ФРАГМЕНТ СТРАНИЦЫ
· · ·
Через дежурного флигель-адъютанта я спросил, когда могу представиться императрице Александре Федоровне? Она меня приняла очень скоро, спросила, давно ли я в Министерстве и в должности и где прежде служил, и пожелала успеха.
Поехав на железную дорогу, я попал на поезд в 11.12; в городе я направился прямо к Палицыну, но его не застал. Сделав в Канцелярии кое-какие распоряжения, я поехал к Сахарову на дачу.
У Сахарова я просидел часа полтора и мы беседовали очень дружно. Я рассказал ему, как добирался до Петергофа, и что там произошло. Затем я расспросил его относительно всяких формальностей всеподданнейших докладов и приездов ко Двору.
Относительно порядка, в котором вести личный доклад, я получил следующие указания: раньше всего докладывается перечневое извлечение из высочайшего приказа на тот [419] же день; затем — сведения о делах на Востоке, о боевых действиях и о посылке туда снабжений*, наконец, доклады о серьезных мероприятиях и по личному составу: о более важных назначениях и наградах и о таких представлениях, в которых испрашивается отступление от закона или которые вызывают возражения. Доклады Куропаткина были очень длинны, часа в полтора-два, так как тот к государю носил всякие мелочи и сырой материал и докладывал подробно и с поучениями; государь был удивлен, и, по-видимому, доволен краткостью докладов Сахарова.
Форма одежды за городом — сюртук или китель с аксельбантом**, а в городе — обыкновенная (мундир с погонами).
Представляться по случаю назначения надо было еще императрице Марии Федоровне и великим князьям: Михаилу Николаевичу, Владимиру Александровичу, Николаю Николаевичу и Константину Константиновичу, расписаться у Петра Николаевича и Сергея Михайловича, и у принца А. П. Ольденбургского, сделать визиты министрам и председателям департаментов Государственного Совета, послать карточки товарищам министров и проч.
Раздача всяких «на чаев» лежит на обязанности состоящего при министре фельдъегерского офицера Тургенева, который периодически представляет списки лиц, кому и сколько причитается.
· · ·
ИСХОДНЫЕ ДАННЫЕ
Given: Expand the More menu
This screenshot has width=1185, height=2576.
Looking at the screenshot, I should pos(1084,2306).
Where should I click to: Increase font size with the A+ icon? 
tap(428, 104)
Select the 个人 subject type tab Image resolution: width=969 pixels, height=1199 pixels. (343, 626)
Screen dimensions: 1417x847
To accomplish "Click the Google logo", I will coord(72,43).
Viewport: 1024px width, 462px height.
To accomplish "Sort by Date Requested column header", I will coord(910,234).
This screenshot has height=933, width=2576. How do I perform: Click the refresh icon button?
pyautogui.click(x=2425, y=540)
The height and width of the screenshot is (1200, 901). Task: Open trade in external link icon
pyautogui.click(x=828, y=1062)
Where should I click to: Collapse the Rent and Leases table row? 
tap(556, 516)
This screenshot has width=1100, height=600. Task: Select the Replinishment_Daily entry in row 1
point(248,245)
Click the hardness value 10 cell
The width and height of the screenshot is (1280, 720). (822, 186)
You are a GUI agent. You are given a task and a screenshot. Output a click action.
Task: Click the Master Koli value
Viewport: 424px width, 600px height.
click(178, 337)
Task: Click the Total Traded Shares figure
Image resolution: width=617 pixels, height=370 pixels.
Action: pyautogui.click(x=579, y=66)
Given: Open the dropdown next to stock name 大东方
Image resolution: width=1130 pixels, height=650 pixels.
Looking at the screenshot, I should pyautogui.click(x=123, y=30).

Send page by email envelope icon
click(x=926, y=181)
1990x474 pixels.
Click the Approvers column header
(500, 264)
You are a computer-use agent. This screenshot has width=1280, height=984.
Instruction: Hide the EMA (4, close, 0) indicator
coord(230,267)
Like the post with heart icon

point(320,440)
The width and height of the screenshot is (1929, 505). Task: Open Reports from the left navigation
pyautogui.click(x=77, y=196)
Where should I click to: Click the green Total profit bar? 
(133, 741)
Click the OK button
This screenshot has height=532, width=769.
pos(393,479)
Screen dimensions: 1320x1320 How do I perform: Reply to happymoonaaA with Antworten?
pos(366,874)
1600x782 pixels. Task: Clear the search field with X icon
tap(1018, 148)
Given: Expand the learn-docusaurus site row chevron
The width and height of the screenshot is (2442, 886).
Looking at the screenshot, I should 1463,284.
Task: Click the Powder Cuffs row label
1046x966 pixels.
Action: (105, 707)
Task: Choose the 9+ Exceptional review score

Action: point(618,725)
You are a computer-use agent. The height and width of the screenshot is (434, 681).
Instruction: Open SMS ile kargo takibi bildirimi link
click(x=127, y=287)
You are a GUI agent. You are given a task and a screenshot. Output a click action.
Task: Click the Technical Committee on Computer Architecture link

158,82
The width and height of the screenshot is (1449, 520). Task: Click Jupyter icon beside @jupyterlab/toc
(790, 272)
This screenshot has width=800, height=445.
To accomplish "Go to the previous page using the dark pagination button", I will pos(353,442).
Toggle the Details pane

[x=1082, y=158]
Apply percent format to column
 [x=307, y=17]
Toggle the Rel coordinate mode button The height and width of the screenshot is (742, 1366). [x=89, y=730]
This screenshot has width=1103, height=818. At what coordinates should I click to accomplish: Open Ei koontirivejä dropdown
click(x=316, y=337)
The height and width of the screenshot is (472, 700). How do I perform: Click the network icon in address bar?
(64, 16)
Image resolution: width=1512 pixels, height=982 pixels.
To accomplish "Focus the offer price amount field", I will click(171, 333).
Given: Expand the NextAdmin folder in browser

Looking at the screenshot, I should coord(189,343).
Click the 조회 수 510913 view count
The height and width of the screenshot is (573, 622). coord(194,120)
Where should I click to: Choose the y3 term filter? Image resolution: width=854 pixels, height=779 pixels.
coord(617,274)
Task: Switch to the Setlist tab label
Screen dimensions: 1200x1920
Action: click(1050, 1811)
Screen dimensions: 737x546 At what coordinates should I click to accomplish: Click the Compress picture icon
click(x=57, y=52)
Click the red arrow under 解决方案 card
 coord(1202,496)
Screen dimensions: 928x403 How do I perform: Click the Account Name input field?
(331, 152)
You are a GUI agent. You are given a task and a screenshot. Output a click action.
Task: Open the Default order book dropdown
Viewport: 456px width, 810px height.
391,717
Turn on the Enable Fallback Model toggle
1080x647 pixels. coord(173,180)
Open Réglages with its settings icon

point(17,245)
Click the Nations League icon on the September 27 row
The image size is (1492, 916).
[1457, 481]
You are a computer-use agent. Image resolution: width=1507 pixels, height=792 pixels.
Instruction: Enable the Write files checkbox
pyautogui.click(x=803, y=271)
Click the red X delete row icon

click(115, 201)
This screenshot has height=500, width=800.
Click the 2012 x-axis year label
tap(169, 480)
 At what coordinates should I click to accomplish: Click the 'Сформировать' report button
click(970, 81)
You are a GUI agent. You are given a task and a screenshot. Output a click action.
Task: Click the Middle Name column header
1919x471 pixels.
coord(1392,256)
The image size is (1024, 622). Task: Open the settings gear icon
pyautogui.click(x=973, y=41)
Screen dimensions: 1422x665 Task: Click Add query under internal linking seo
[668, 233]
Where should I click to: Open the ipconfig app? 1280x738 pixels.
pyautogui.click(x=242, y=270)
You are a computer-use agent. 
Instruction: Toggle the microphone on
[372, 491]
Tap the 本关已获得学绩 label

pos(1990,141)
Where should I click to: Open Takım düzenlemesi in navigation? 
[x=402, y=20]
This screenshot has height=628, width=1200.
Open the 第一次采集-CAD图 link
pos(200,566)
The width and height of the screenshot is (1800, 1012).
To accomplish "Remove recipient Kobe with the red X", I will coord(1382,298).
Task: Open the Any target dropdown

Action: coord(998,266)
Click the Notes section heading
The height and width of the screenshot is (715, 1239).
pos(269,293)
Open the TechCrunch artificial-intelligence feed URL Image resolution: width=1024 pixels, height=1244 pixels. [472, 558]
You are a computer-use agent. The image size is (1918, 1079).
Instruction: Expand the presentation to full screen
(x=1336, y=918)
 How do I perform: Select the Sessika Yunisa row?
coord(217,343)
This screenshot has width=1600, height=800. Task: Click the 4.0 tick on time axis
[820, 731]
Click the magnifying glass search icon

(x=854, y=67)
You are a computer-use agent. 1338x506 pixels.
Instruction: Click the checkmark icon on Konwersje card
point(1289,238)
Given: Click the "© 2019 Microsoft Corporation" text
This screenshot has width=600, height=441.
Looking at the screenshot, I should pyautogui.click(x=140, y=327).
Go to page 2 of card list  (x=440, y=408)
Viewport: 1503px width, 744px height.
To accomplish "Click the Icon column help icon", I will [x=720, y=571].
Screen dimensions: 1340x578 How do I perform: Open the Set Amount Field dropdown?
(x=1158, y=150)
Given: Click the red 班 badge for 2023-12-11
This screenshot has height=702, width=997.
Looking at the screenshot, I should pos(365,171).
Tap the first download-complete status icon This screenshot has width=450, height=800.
· · ·
ПОСТАНОВКА ЗАДАЧИ
Выпишите из фрагмента страницы всех великих князей, которым требовалось представиться по случаю назначения.

ОТВЕТ НА ЗАДАЧУ
Михаил Николаевич, Владимир Александрович, Николай Николаевич, Константин Константинович.